TECHNOLOGY AREAS: Battlespace, Space Platforms
OBJECTIVE: Accurately determine current and future satellite drag with a thermospheric physical model using near real time space weather data and indices.
DESCRIPTION: Orbital drag on spacecraft is a critical factor in providing collision avoidance warnings for manned spaceflight and other high-value assets, accurately cataloging orbiting objects, predicting reentry times, and estimating satellite lifetimes, on-board fuel requirements, and attitude dynamics. Uncertainties in neutral density variations are the major limiting factor for precise low-Earth orbit determination at altitudes below about 700 km. Long-standing shortfalls in satellite drag prediction have been due to the complex thermosphere neutral density and wind response during periods of high geomagnetic activity and inadequate prediction capability for solar EUV and geomagnetic storm variations.

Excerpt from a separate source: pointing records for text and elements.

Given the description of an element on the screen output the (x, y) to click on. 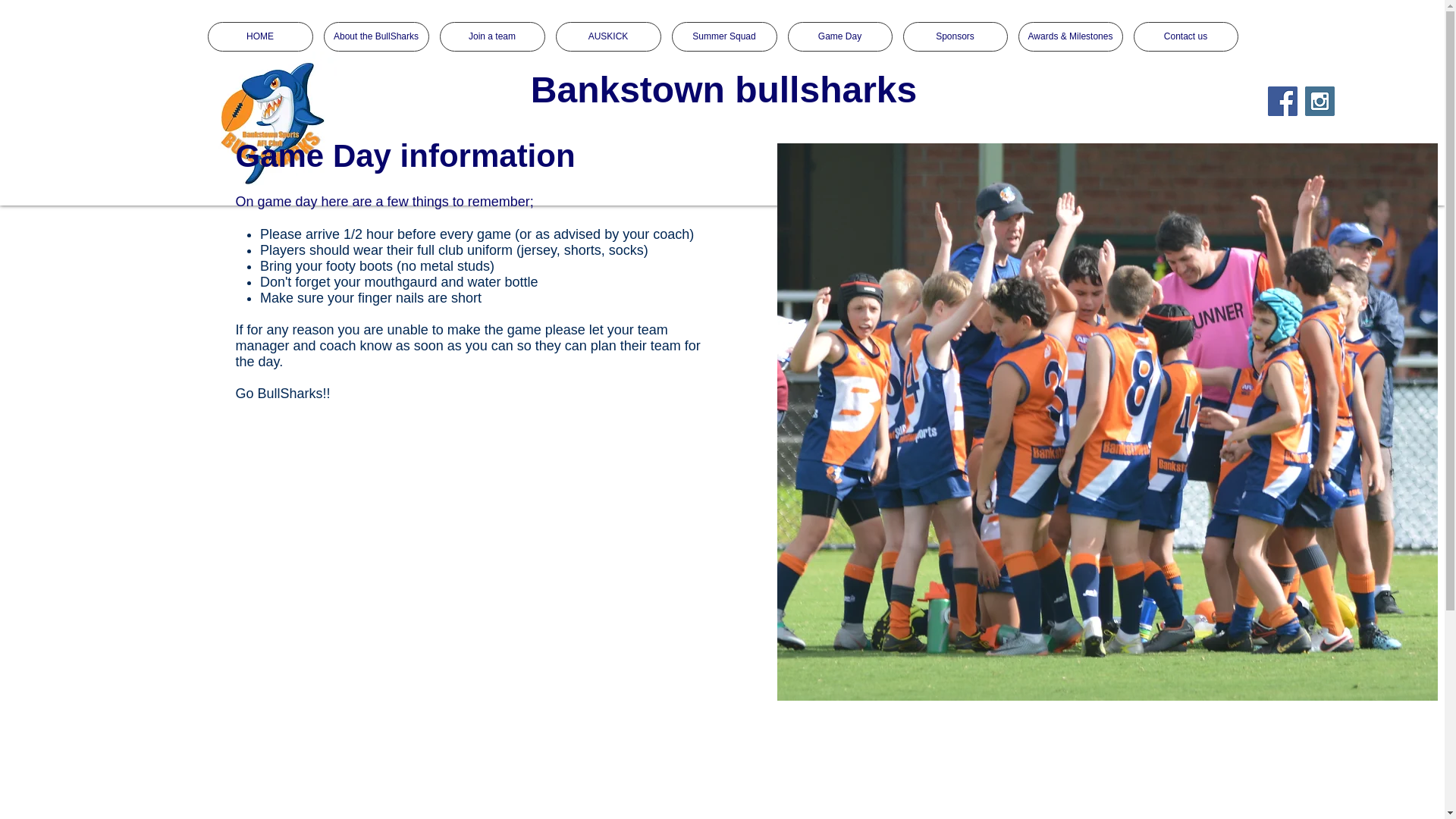
Final logo.JPG (270, 123)
Contact us (1184, 36)
Summer Squad (724, 36)
HOME (260, 36)
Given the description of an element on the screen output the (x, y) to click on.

Although thermospheric physical models have been used for research for many years, their technical feasibility for satellite drag forecasting is still not at par with empirical models. A challenging R&D effort is to improve physical model capability so that its 72 hour neutral density forecast could be better than the current empirical Jacchia Bowman 2008 (JB08) neutral density model. The objective of this STTR is to establish technical feasibility of thermospheric physical models that can help improve orbit prediction in a near real time environment.

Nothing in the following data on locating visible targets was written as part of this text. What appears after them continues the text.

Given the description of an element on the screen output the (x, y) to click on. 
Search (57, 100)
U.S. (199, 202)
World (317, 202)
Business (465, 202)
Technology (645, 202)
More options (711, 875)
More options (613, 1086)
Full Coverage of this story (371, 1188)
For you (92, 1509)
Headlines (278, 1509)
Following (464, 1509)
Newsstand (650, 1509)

This R&D effort is enhanced by a recent AFOSR-supported Multi-University Research Initiative “Neutral Atmosphere Density Interdisciplinary Research." It has greatly improved the understanding of the physics of geomagnetic storm response and neutral density profiles under solar and geomagnetic quiet time conditions. Under the MURI various studies have used new data sets from orbital drag, satellite-borne accelerometers, and EUV remote sensors for improving climatological descriptions of thermospheric variability vs altitude, latitude, day of year, local time, and solar-geomagnetic conditions. While near real time data and indices including EUV data, solar flux and geomagnetic indices, solar wind and IMF measurements are now becoming available, thermospheric models have not yet taken advantage of the data for improving neutral density and wind modeling. This topic thus requests innovative approaches to develop a flexible and robust thermospheric physical model satisfying the needs of near real time satellite drag forecast. Successful proposals will help develop innovative algorithms employing new physical concepts and near real time space weather data and indices. The new algorithms will eventually be utilized in the modeling of satellite drag by the Air Force Space Command (AFSPC) and the Joint Space Operations Center (JSpOC).

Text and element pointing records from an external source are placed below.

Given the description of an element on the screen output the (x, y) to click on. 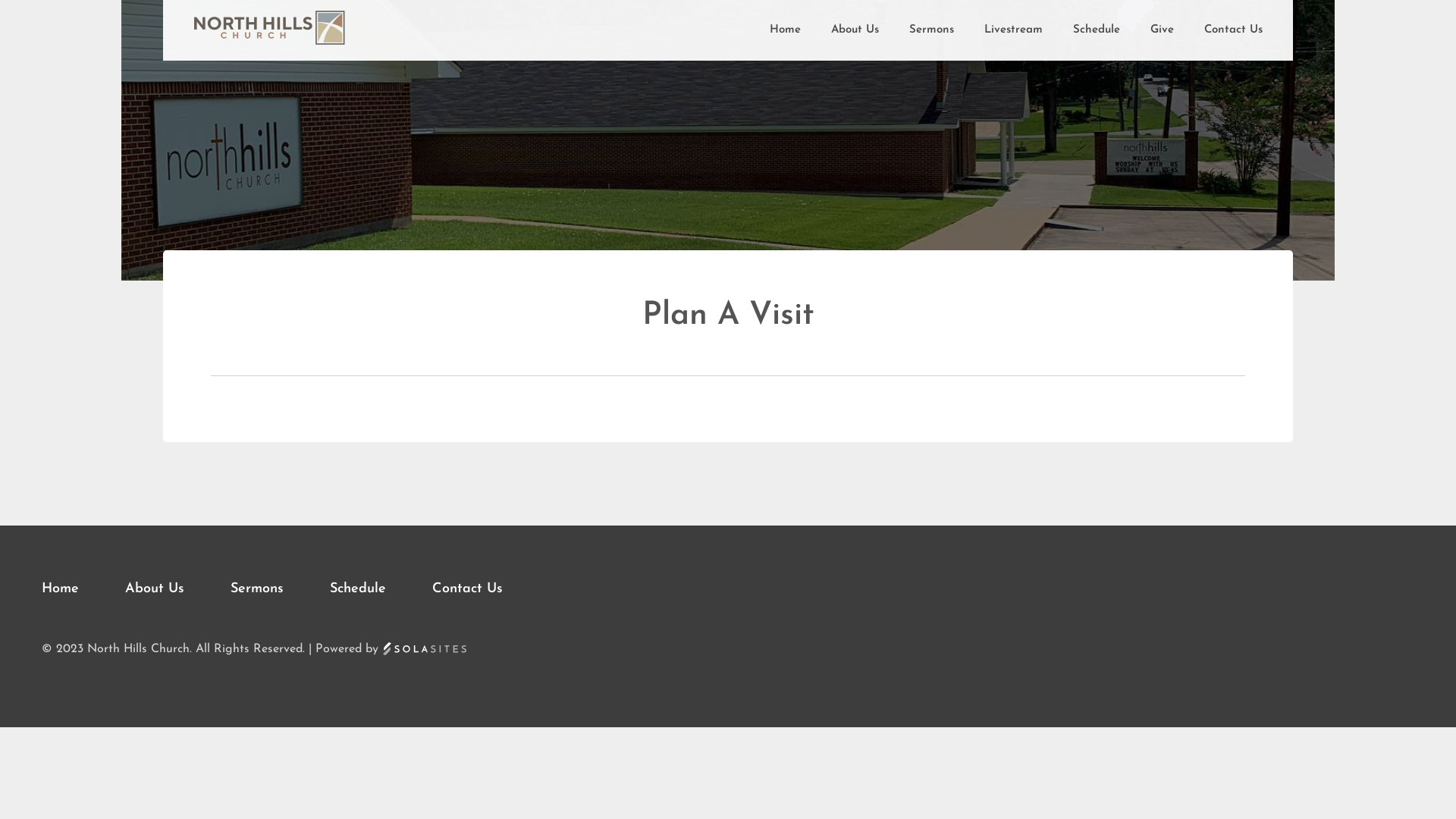
Schedule Element type: text (1096, 30)
Sermons Element type: text (931, 30)
Contact Us Element type: text (467, 588)
About Us Element type: text (854, 30)
Sermons Element type: text (278, 588)
Schedule Element type: text (378, 588)
Give Element type: text (1161, 30)
About Us Element type: text (175, 588)
Home Element type: text (784, 30)
Livestream Element type: text (1013, 30)
Contact Us Element type: text (1233, 30)
Home Element type: text (81, 588)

PHASE I: Develop an initial model module running in a near real time environment. Demonstrate that the proposed new physical processes can achieve satellite drag specification capability equivalent to current empirical model JB08. Validate with historical orbit-averaged CHAMP and GRACE satellite neutral density data.
PHASE II: Incorporate new physical processes into thermospheric physical models. Develop innovative solar and geomagnetic forecast algorithms that use near real time space weather data and indices. Demonstrate that the developed model can improve current 3-day satellite drag forecast capability. Deliverables will be the model and prediction algorithms, validation reports, and any necessary data storage and network hardware.
PHASE III DUAL USE COMMERCIALIZATION:
Military Application: Results of this work can be used to improve AF space catalog accuracy, a critical component for space situational awareness. The developed model can be utilized in the DoD operational centers.
Commercial Application: The new algorithms matured under this grant can be used for high accuracy collision avoidance in commercial software applications.